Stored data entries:

☆ ☆ ☆ ☆ ☆ ☆ ☆

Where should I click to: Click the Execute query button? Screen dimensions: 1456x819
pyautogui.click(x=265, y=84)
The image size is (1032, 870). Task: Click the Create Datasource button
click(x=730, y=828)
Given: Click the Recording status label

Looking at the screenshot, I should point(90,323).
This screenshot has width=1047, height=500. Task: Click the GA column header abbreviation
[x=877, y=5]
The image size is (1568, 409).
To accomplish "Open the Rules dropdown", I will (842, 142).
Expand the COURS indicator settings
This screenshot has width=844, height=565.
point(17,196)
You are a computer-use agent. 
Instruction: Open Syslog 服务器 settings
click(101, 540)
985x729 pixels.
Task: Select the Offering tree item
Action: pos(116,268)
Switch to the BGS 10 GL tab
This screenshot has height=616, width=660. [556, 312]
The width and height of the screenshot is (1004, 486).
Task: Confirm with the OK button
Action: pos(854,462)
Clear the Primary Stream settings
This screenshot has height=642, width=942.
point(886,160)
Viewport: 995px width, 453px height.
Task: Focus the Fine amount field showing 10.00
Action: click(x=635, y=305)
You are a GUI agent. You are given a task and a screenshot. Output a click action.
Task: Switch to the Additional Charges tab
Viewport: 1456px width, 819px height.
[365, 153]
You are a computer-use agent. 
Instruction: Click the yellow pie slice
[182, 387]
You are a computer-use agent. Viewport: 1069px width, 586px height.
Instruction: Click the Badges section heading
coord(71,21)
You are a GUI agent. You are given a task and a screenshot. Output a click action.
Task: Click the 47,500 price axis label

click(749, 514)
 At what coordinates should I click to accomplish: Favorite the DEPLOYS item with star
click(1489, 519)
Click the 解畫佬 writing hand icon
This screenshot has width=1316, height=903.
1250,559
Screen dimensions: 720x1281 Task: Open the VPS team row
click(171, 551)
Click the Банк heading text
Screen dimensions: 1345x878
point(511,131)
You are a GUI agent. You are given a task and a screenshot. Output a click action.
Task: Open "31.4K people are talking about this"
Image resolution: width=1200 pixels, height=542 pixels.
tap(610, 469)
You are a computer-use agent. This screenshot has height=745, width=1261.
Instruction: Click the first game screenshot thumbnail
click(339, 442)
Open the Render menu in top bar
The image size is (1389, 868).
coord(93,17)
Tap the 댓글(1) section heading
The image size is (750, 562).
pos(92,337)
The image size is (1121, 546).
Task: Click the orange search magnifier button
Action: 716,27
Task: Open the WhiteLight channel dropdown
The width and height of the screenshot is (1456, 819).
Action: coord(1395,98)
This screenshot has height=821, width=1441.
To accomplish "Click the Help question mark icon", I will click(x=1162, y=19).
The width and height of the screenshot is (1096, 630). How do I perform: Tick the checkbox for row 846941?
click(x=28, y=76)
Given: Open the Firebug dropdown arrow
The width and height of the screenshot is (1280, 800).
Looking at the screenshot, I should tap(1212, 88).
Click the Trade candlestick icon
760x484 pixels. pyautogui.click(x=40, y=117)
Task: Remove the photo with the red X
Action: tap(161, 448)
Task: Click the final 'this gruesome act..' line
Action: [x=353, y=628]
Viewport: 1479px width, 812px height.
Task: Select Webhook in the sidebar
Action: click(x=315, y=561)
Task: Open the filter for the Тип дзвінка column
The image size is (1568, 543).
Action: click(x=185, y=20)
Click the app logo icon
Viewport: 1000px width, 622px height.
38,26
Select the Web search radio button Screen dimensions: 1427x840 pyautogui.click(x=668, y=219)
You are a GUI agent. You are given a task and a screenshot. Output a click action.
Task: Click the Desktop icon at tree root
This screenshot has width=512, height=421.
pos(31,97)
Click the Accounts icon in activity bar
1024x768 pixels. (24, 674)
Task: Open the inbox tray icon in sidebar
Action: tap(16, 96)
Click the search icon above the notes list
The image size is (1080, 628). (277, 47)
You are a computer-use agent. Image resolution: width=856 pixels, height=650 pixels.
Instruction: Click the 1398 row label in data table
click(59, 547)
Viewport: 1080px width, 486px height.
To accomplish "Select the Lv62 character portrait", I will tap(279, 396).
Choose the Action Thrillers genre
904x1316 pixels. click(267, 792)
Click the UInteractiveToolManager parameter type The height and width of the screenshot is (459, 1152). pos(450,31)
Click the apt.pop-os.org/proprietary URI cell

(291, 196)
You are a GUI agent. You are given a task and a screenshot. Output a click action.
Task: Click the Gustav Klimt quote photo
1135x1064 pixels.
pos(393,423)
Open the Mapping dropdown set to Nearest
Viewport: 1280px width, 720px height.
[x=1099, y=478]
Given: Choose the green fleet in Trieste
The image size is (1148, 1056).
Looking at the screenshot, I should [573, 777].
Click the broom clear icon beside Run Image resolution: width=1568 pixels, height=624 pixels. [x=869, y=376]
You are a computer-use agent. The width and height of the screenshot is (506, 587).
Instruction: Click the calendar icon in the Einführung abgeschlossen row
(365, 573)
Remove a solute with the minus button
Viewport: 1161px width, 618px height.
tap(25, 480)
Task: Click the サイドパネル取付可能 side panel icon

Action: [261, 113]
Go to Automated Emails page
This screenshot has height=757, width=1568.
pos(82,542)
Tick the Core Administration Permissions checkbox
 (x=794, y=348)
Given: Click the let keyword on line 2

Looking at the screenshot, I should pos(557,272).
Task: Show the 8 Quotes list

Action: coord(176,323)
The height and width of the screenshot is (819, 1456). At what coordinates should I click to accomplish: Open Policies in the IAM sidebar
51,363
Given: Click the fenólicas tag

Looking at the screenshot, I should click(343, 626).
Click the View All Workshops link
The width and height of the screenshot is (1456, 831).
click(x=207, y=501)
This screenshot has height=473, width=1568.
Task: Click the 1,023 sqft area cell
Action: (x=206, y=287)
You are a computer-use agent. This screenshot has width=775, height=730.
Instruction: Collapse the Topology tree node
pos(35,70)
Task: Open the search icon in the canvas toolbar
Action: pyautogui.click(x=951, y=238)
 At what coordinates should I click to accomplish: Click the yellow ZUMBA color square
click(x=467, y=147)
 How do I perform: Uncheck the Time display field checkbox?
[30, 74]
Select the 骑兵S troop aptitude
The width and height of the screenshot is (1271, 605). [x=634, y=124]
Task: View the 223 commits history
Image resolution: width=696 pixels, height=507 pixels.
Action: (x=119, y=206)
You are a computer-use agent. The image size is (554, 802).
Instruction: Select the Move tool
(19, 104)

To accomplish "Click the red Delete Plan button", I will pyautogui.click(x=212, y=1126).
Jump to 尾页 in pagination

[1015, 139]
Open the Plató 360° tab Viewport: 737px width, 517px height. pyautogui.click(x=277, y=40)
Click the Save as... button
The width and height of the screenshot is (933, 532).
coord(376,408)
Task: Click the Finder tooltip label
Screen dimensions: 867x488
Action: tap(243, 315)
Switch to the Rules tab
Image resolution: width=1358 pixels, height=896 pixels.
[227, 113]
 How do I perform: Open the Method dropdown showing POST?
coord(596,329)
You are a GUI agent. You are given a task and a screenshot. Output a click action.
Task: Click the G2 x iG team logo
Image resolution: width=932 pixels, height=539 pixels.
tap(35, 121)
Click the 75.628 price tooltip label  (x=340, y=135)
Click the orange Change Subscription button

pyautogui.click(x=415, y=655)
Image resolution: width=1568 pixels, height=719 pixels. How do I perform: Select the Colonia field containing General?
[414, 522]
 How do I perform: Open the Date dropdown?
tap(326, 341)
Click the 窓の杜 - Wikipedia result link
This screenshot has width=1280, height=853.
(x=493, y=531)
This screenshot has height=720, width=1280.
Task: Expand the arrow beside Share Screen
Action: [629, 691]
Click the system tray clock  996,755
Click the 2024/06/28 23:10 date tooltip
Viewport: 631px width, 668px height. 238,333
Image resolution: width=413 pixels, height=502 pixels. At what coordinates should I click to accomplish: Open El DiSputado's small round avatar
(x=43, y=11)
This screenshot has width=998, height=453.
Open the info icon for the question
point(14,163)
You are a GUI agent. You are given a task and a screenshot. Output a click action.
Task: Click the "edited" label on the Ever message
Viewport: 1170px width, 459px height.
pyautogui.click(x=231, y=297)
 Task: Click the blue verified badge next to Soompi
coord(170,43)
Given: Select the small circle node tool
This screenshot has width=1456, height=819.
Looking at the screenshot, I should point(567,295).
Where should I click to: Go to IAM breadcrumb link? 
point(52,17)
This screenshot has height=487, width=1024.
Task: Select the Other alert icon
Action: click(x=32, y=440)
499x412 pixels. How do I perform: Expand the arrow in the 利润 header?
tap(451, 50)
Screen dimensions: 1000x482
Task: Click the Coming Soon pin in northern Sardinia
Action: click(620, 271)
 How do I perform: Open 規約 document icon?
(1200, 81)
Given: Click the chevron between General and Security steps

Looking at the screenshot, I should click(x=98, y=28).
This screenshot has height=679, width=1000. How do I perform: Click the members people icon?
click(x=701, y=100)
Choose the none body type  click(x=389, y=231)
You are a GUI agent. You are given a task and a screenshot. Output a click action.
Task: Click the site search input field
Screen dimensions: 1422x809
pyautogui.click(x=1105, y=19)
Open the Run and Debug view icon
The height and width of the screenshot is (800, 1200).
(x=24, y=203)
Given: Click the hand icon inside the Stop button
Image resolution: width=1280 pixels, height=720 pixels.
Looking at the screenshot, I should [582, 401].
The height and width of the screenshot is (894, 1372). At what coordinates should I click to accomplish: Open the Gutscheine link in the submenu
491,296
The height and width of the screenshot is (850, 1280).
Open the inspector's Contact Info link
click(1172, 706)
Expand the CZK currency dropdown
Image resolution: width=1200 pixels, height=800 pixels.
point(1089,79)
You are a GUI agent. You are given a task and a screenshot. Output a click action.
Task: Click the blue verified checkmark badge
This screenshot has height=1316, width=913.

☆ ☆ ☆ ☆ ☆ ☆ ☆

STATED PROBLEM => Can you give everything in the records above, from the line containing "has height=745, width=1261." down to the line containing "Action: coord(1395,98)", as a JSON list of strings with one string per line and blank lines left out?

FULL RESPONSE =>
[
  "You are a computer-use agent. This screenshot has height=745, width=1261.",
  "Instruction: Click the first game screenshot thumbnail",
  "click(339, 442)",
  "Open the Render menu in top bar",
  "The image size is (1389, 868).",
  "coord(93,17)",
  "Tap the 댓글(1) section heading",
  "The image size is (750, 562).",
  "pos(92,337)",
  "The image size is (1121, 546).",
  "Task: Click the orange search magnifier button",
  "Action: 716,27",
  "Task: Open the WhiteLight channel dropdown",
  "The width and height of the screenshot is (1456, 819).",
  "Action: coord(1395,98)"
]